Provided data START

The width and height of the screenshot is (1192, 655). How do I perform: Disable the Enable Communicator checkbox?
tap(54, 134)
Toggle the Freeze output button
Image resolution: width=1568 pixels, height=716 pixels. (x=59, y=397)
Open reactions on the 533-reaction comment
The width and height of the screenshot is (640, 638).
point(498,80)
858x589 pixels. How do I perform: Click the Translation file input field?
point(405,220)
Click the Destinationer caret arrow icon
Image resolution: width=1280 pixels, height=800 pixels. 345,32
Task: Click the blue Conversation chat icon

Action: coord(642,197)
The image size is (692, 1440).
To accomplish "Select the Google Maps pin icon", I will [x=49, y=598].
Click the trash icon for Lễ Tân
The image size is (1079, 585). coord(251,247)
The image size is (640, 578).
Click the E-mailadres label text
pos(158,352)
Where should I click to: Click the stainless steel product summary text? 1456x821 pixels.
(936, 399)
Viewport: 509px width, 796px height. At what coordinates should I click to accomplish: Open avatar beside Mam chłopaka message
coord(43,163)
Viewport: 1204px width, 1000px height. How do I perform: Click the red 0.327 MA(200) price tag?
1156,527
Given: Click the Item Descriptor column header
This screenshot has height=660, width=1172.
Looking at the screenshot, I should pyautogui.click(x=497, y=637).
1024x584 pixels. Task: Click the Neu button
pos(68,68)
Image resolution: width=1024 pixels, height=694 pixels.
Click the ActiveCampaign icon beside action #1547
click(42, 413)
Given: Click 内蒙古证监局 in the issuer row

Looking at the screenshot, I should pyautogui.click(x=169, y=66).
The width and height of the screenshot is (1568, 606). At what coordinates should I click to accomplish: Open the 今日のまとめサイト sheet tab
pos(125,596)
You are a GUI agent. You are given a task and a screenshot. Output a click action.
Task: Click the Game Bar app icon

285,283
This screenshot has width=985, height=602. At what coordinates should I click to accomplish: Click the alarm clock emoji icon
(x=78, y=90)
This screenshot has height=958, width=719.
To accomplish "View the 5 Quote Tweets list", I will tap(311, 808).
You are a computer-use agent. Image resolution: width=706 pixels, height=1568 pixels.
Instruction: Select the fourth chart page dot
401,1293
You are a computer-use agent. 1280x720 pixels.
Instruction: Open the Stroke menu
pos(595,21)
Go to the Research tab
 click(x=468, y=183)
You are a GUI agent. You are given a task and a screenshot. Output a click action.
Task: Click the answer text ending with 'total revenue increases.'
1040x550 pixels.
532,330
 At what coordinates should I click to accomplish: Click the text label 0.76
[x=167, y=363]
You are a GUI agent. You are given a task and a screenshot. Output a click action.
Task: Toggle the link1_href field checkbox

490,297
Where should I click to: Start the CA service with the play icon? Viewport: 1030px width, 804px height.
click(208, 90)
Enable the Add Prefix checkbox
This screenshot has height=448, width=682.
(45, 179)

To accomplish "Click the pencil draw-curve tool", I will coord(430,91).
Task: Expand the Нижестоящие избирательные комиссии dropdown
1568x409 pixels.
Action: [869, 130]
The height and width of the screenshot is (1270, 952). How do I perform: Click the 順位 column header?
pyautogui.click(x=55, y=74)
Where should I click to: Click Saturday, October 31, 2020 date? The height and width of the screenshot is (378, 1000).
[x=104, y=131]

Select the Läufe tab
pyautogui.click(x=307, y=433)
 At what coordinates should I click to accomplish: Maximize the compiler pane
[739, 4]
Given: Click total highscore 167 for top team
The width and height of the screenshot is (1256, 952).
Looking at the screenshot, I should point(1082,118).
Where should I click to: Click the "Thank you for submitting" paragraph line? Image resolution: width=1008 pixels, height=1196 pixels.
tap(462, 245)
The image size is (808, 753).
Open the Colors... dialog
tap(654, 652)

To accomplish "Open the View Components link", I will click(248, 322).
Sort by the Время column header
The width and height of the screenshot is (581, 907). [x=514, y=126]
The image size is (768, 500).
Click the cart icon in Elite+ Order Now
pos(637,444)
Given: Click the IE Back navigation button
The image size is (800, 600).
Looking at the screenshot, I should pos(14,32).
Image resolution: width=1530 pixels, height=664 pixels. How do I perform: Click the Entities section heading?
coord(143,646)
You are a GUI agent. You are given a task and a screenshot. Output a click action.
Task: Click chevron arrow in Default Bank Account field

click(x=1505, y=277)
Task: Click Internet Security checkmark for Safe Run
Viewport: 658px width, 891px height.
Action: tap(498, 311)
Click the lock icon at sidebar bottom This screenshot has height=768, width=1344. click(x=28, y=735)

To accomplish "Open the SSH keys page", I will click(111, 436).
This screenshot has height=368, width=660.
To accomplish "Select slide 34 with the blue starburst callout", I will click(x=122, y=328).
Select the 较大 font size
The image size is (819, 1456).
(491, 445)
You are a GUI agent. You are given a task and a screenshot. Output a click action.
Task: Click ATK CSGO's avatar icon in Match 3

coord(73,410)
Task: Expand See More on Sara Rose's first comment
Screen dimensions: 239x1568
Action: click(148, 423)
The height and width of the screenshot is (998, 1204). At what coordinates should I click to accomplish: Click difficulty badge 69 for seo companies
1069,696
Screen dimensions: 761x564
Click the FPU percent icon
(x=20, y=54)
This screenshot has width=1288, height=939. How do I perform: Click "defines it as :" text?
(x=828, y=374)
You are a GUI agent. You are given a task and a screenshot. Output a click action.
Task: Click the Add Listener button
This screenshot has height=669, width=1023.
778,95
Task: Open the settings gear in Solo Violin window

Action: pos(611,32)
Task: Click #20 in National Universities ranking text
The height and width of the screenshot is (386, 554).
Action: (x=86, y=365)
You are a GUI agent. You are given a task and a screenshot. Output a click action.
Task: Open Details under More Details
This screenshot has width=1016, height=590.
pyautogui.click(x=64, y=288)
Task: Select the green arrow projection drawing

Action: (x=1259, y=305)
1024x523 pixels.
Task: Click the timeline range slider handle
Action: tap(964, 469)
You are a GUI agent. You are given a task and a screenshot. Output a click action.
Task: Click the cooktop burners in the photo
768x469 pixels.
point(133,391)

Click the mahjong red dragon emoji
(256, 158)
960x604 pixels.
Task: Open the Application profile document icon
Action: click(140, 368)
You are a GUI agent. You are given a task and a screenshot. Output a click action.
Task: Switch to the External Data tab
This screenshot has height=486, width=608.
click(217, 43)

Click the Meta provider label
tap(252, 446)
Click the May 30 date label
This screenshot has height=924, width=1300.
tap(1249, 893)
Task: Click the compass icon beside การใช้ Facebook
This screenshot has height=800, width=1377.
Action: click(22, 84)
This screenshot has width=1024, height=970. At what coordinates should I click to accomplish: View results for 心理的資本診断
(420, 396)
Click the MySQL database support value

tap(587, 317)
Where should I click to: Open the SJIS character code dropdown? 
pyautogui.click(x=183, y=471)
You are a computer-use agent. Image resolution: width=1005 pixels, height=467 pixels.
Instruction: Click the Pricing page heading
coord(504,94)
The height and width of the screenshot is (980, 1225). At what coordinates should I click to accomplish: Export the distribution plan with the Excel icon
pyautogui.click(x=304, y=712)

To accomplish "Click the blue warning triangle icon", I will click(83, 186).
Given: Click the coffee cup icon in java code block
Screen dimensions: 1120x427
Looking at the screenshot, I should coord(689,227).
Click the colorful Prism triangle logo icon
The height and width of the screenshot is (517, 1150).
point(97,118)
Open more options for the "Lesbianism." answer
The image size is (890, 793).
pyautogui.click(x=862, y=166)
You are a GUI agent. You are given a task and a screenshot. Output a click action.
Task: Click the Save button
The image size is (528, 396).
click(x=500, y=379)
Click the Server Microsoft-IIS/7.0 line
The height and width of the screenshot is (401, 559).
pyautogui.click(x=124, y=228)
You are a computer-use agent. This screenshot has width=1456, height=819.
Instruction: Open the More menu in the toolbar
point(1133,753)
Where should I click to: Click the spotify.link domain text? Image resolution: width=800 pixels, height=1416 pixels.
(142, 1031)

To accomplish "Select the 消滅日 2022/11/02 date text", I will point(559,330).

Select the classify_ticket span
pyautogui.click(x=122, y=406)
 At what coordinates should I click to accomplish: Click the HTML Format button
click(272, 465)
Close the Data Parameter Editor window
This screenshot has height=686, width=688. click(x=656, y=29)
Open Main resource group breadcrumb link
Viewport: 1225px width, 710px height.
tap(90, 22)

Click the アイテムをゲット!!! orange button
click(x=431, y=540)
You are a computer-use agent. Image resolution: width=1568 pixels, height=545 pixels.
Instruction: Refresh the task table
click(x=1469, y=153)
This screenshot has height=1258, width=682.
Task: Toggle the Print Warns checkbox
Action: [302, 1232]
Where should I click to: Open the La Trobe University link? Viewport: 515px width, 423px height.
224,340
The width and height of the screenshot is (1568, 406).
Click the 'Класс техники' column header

Provided data END

> _Exercise prompt_
Which lines of the data contain "total"? Copy them all.

> _Task response_
Task: Click the answer text ending with 'total revenue increases.'
Given: Click total highscore 167 for top team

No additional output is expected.